[Opening Given information section]
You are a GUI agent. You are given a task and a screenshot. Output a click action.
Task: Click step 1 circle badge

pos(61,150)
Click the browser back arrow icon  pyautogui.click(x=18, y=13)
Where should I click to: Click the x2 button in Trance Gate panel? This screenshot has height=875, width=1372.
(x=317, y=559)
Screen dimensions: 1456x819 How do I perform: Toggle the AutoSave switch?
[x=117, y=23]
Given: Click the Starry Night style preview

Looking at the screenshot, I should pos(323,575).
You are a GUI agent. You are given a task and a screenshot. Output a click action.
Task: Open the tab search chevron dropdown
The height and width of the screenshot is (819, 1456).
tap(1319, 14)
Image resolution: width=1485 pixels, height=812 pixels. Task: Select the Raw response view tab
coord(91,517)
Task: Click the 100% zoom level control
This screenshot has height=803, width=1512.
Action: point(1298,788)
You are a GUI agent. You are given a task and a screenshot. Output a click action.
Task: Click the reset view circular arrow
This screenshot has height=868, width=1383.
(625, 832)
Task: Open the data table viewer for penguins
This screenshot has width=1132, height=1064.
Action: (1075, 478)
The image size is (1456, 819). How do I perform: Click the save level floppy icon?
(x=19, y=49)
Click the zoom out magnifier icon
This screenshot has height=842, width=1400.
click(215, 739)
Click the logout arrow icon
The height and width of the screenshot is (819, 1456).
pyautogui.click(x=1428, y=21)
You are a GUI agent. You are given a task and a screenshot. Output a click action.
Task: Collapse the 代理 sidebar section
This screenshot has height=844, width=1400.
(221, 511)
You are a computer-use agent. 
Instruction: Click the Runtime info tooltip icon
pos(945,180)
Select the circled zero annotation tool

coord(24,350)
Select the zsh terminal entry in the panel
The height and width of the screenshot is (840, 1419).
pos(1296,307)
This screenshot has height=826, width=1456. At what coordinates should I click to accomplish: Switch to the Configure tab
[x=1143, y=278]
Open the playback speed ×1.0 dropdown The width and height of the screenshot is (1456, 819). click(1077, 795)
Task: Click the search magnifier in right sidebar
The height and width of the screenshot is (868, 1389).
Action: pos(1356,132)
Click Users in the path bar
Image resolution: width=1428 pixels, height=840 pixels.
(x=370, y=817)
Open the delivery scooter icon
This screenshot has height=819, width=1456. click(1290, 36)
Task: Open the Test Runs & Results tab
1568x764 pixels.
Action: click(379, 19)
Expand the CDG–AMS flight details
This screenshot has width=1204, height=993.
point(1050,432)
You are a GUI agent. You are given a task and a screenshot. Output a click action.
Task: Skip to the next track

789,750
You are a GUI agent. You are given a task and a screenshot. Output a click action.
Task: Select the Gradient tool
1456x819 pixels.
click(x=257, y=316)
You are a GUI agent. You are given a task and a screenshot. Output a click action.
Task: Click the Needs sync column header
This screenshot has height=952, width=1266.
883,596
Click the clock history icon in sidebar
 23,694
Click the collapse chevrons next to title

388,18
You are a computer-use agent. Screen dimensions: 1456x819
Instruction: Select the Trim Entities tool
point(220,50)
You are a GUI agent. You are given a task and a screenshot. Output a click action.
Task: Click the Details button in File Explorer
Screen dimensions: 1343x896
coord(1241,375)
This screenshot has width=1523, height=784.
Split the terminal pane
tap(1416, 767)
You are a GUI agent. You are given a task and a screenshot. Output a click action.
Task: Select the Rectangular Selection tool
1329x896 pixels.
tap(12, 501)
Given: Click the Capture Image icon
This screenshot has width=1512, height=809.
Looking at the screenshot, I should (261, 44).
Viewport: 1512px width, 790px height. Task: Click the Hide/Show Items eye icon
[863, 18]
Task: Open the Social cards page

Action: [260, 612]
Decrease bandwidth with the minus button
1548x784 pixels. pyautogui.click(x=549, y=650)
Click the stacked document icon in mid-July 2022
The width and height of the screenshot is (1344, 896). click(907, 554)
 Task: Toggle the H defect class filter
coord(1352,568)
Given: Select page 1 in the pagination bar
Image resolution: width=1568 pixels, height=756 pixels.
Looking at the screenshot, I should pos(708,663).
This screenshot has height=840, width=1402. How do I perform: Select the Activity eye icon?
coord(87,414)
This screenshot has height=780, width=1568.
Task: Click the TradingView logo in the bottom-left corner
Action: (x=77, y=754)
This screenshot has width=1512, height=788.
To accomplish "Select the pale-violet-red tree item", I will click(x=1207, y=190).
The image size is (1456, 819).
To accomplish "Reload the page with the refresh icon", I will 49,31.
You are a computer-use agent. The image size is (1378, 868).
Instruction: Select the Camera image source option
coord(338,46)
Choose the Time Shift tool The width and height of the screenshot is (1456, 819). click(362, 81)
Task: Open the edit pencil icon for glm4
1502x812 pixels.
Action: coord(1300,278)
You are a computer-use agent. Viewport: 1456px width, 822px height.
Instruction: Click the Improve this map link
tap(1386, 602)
[Closing Given information section]
All of the data above should be output exactly.

▶ [Answer to the exercise]:
You are a GUI agent. You are given a task and a screenshot. Output a click action.
Task: Click step 1 circle badge

pos(61,150)
Click the browser back arrow icon  pyautogui.click(x=18, y=13)
Where should I click to: Click the x2 button in Trance Gate panel? This screenshot has height=875, width=1372.
(x=317, y=559)
Screen dimensions: 1456x819 How do I perform: Toggle the AutoSave switch?
[x=117, y=23]
Given: Click the Starry Night style preview

Looking at the screenshot, I should pos(323,575).
You are a GUI agent. You are given a task and a screenshot. Output a click action.
Task: Open the tab search chevron dropdown
The height and width of the screenshot is (819, 1456).
tap(1319, 14)
Image resolution: width=1485 pixels, height=812 pixels. Task: Select the Raw response view tab
coord(91,517)
Task: Click the 100% zoom level control
This screenshot has height=803, width=1512.
Action: point(1298,788)
You are a GUI agent. You are given a task and a screenshot. Output a click action.
Task: Click the reset view circular arrow
This screenshot has height=868, width=1383.
(625, 832)
Task: Open the data table viewer for penguins
This screenshot has width=1132, height=1064.
Action: (1075, 478)
The image size is (1456, 819). How do I perform: Click the save level floppy icon?
(x=19, y=49)
Click the zoom out magnifier icon
This screenshot has height=842, width=1400.
click(215, 739)
Click the logout arrow icon
The height and width of the screenshot is (819, 1456).
pyautogui.click(x=1428, y=21)
You are a GUI agent. You are given a task and a screenshot. Output a click action.
Task: Collapse the 代理 sidebar section
This screenshot has height=844, width=1400.
(221, 511)
You are a computer-use agent. 
Instruction: Click the Runtime info tooltip icon
pos(945,180)
Select the circled zero annotation tool

coord(24,350)
Select the zsh terminal entry in the panel
The height and width of the screenshot is (840, 1419).
pos(1296,307)
This screenshot has height=826, width=1456. At what coordinates should I click to accomplish: Switch to the Configure tab
[x=1143, y=278]
Open the playback speed ×1.0 dropdown The width and height of the screenshot is (1456, 819). click(1077, 795)
Task: Click the search magnifier in right sidebar
The height and width of the screenshot is (868, 1389).
Action: pos(1356,132)
Click Users in the path bar
Image resolution: width=1428 pixels, height=840 pixels.
(x=370, y=817)
Open the delivery scooter icon
This screenshot has height=819, width=1456. click(1290, 36)
Task: Open the Test Runs & Results tab
1568x764 pixels.
Action: click(379, 19)
Expand the CDG–AMS flight details
This screenshot has width=1204, height=993.
point(1050,432)
You are a GUI agent. You are given a task and a screenshot. Output a click action.
Task: Skip to the next track

789,750
You are a GUI agent. You are given a task and a screenshot. Output a click action.
Task: Select the Gradient tool
1456x819 pixels.
click(x=257, y=316)
You are a GUI agent. You are given a task and a screenshot. Output a click action.
Task: Click the Needs sync column header
This screenshot has height=952, width=1266.
883,596
Click the clock history icon in sidebar
 23,694
Click the collapse chevrons next to title

388,18
You are a computer-use agent. Screen dimensions: 1456x819
Instruction: Select the Trim Entities tool
point(220,50)
You are a GUI agent. You are given a task and a screenshot. Output a click action.
Task: Click the Details button in File Explorer
Screen dimensions: 1343x896
coord(1241,375)
This screenshot has width=1523, height=784.
Split the terminal pane
tap(1416, 767)
You are a GUI agent. You are given a task and a screenshot. Output a click action.
Task: Select the Rectangular Selection tool
1329x896 pixels.
tap(12, 501)
Given: Click the Capture Image icon
This screenshot has width=1512, height=809.
Looking at the screenshot, I should (261, 44).
Viewport: 1512px width, 790px height. Task: Click the Hide/Show Items eye icon
[863, 18]
Task: Open the Social cards page

Action: [260, 612]
Decrease bandwidth with the minus button
1548x784 pixels. pyautogui.click(x=549, y=650)
Click the stacked document icon in mid-July 2022
The width and height of the screenshot is (1344, 896). click(907, 554)
 Task: Toggle the H defect class filter
coord(1352,568)
Given: Select page 1 in the pagination bar
Image resolution: width=1568 pixels, height=756 pixels.
Looking at the screenshot, I should pos(708,663).
This screenshot has height=840, width=1402. How do I perform: Select the Activity eye icon?
coord(87,414)
This screenshot has height=780, width=1568.
Task: Click the TradingView logo in the bottom-left corner
Action: (x=77, y=754)
This screenshot has width=1512, height=788.
To accomplish "Select the pale-violet-red tree item", I will click(x=1207, y=190).
The image size is (1456, 819).
To accomplish "Reload the page with the refresh icon", I will 49,31.
You are a computer-use agent. The image size is (1378, 868).
Instruction: Select the Camera image source option
coord(338,46)
Choose the Time Shift tool The width and height of the screenshot is (1456, 819). click(362, 81)
Task: Open the edit pencil icon for glm4
1502x812 pixels.
Action: coord(1300,278)
You are a computer-use agent. Viewport: 1456px width, 822px height.
Instruction: Click the Improve this map link
tap(1386, 602)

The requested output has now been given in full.